Request – Update the stretch of material from the line containing "Image resolution: width=601" through the line containing "Image resolution: width=1157" by changing "host list" to "server list", and give back only those lines with nothing else altered.

[Pointing records for text and elements]
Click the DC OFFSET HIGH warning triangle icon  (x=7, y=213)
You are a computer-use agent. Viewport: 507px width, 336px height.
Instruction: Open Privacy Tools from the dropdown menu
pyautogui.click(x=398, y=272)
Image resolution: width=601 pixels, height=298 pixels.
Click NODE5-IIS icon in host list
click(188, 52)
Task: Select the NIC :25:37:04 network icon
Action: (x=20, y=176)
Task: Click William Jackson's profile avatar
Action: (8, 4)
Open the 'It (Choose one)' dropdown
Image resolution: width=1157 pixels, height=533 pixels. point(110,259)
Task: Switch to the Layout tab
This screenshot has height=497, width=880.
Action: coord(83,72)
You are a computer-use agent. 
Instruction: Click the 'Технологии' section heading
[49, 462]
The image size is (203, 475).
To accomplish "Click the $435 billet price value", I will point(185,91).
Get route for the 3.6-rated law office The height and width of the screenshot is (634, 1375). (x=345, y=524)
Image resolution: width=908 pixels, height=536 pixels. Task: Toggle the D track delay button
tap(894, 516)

Answer to the task –
Image resolution: width=601 pixels, height=298 pixels.
Click NODE5-IIS icon in server list
click(188, 52)
Task: Select the NIC :25:37:04 network icon
Action: (x=20, y=176)
Task: Click William Jackson's profile avatar
Action: (8, 4)
Open the 'It (Choose one)' dropdown
Image resolution: width=1157 pixels, height=533 pixels. point(110,259)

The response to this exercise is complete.